He stares her down for a few more seconds. It’s almost long enough to make her nervous, itching to, at the very least, clock him in the face and get a head start sprinting out of the Temple. She can’t read his thoughts through his grey eyes. 

“Will Mythal be kept out of this?” He finally asks. There’s a vulnerability in the question-- he genuinely cares about his goddess. It makes sense that he does, having pledged his life to her, but Atisha has been surrounded by gods for too long to understand it. They’re people, too, albeit people with the magic of the Power in their blood.

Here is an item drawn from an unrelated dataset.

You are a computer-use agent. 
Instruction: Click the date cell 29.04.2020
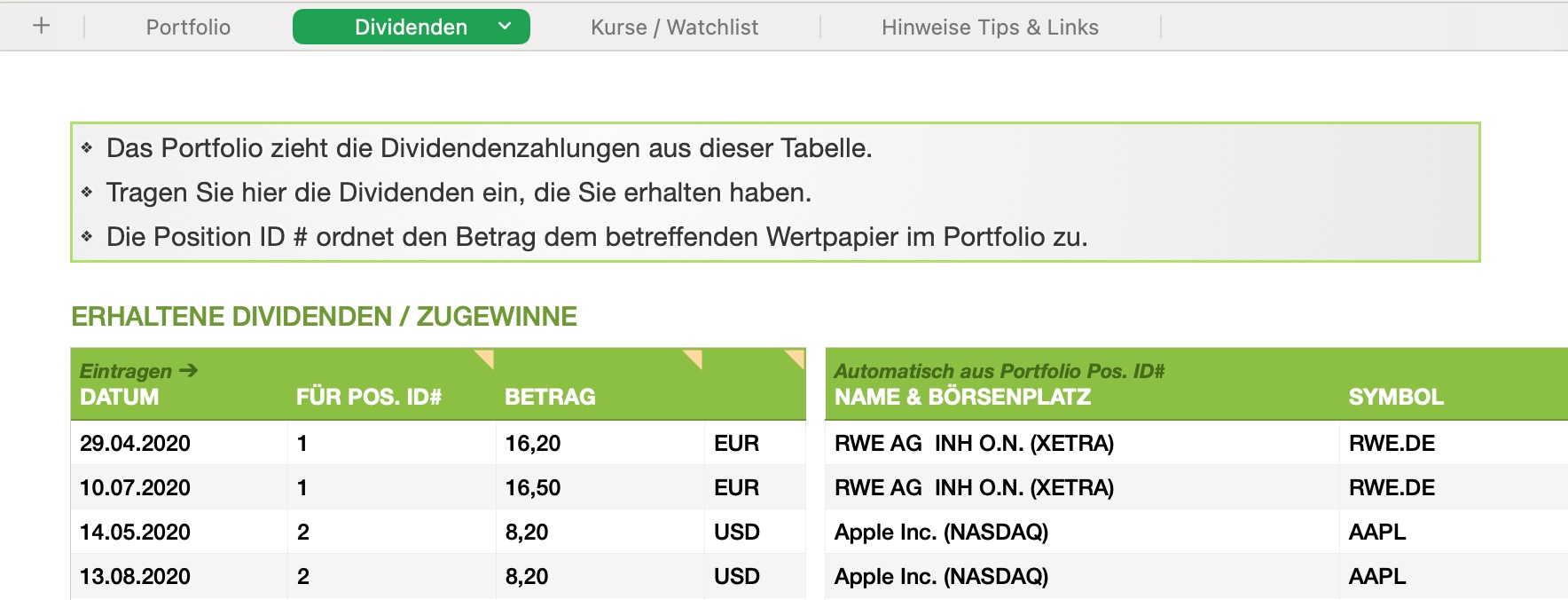(x=135, y=443)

“If Mythal minds her own business, I’m sure she will.” 

The priest lets out a breath. His hand, no longer crackling with magic, falls to his side. Atisha lets out a breath of her own, shaky and filled with the nervousness she had been repressing the entire conversation. Before he can say anything else, she turns on her heel, and runs. 

She doesn’t hear any footsteps behind her, and soon she’s back outside and slipping past the champagne table into the fray of people. The noise is startling after the quiet of the Temple. People are shouting, singing, slipping in the grass of the gardens. Music soars above it all, an orchestration of pleasant chaos. There’s no longer an urge to forget her worries and dance the night away. The sooner she leaves Arlathan, the better.

**Notes for the Chapter:**

> hope you are all doing well! 
> 
> thank you for reading! <3


	5. Chapter 5

“The Creators are planning to move against us,” Anaris declares, his voice ringing out over the stone table. He flings a stack of papers to the table’s surface and sits down. “They see our increased border presence as a threat.”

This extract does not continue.